Les enseignants sont également sensibilisés à l’approche qui peut leur sembler décalée. « Ils craignent que les enfants ne profitent pas du nombre limité de séances pour apprendre à nager. Je leur demande en plaisantant s’ils se sentiraient à l’aise d’arriver au boulot, de se mettre nus devant les autres pour aller en réunion puis de passer un par un pour être évalués. »

Accident de baignade

Son souci de partage est monté d’un cran lorsque son fils encore petit a eu un accident de baignade. Passé l’effroi, elle se préoccupe de le réconcilier avec l’eau. « Chaque fois que je lui demandais de retourner dans l’eau pour apprendre à nager, il me disait qu’il n’était pas prêt. » Sa fille plus jeune et plus téméraire apprend rapidement. Le garçon l’observe sans parvenir à s’y mettre.

« Un jour, il me demande que je lui raconte, avant de s’endormir, une histoire pour ne plus avoir peur dans l’eau ». Au fil des soirs, un conte se construit, celui d’une ancienne pirate, de sa fille qui rêve d’être une sirène pour parler aux poissons et de son garçon magicien qui a peur de l’eau. « Ils partent à la découverte de l’esprit de l’eau, que l’on ressent mais que l’on ne voit pas, qui ne comprend pas le langage parlé mais comprend celui du corps. »

Le conte prend la forme d’une bande dessinée. Les enfants choisissent le titre : La Magie de l’eau. Mélinda Guery dessine les illustrations à l’aquarelle. Le conte est un prétexte pour partager des outils pédagogiques sous forme ludique. Par exemple, « petit à petit on voit qu’on peut mettre la tête sous l’eau, soit en soufflant, soit en apnée, en expliquant comment font les animaux marins ». Trois tomes sont prévus, chacun sur un thème différent (la respiration, l’équilibre dorsal et ventral et le déplacement) et dans un décor différent permettant d’évoquer la biodiversité.

Aider à éviter la noyade

« La noyade est la première cause de mortalité infantile par accident de la vie courante en France. L’accident de mon fils a été une prise de conscience. Je me suis demandé ce que je pouvais faire pour aider les parents. » Elle propose cette aide avec La Magie de l’eau dont le premier tome a été imprimé grâce à une cagnotte participative. Elle s’est entourée d’une pédiatre et d’une doctorante en lettres pour une relecture critique. Elle a reçu le soutien d’Alain Bernard, champion olympique de natation. Le livre est traduit en anglais, et le sera prochainement en russe et en italien. La presse locale et France Bleu relaient l’initiative.

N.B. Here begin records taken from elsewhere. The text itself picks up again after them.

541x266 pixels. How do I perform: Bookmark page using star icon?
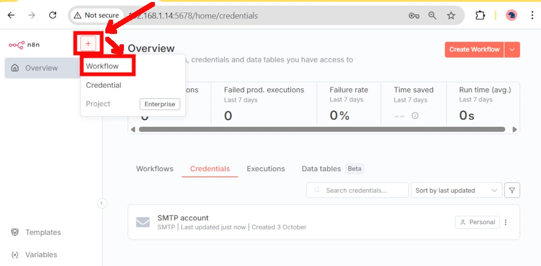(451, 16)
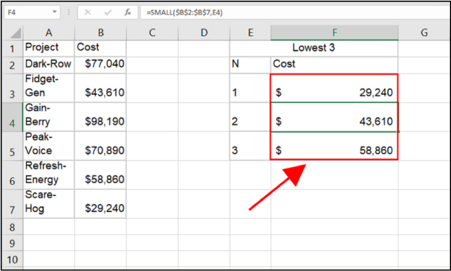Click cell with Dark-Row project name

[x=48, y=64]
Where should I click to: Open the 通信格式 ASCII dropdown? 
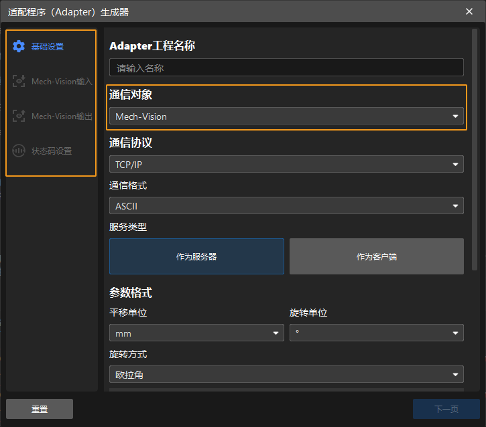(286, 206)
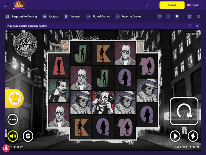Image resolution: width=206 pixels, height=155 pixels.
Task: Open the hamburger side menu
Action: (x=6, y=5)
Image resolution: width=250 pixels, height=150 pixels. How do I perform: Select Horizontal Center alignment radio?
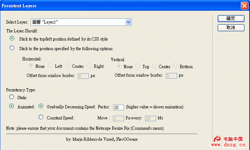tap(68, 66)
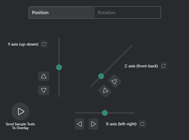Switch to the Rotation tab

click(x=128, y=13)
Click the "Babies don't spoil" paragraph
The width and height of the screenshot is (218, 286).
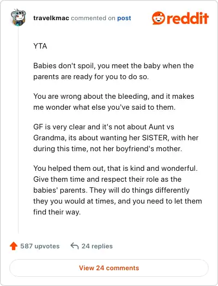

Mélinda Guery défend son projet avec l’énergie d’une optimiste. Elle a décroché l’appui de la Fondation Princesse Charlène de Monaco, qui promeut l’apprentissage de la natation dans le monde. Le livre sera distribué aux élèves de grande section monégasques. Il a déjà été distribué pour Noël auprès des enfants d’Entraigues-sur-la-Sorgue à l’initiative de la mairie.

Des partenariats se dessinent dans le cadre des « Terres de Jeux 2024 » à Avignon. Un contact a même été pris avec une metteuse en scène pour créer un spectacle. Revêtira-t-elle sur scène, son habit de pirate ? Ce serait une belle alliance entre son souci d’aider à prévenir les noyades et son rêve d’adolescente de devenir actrice.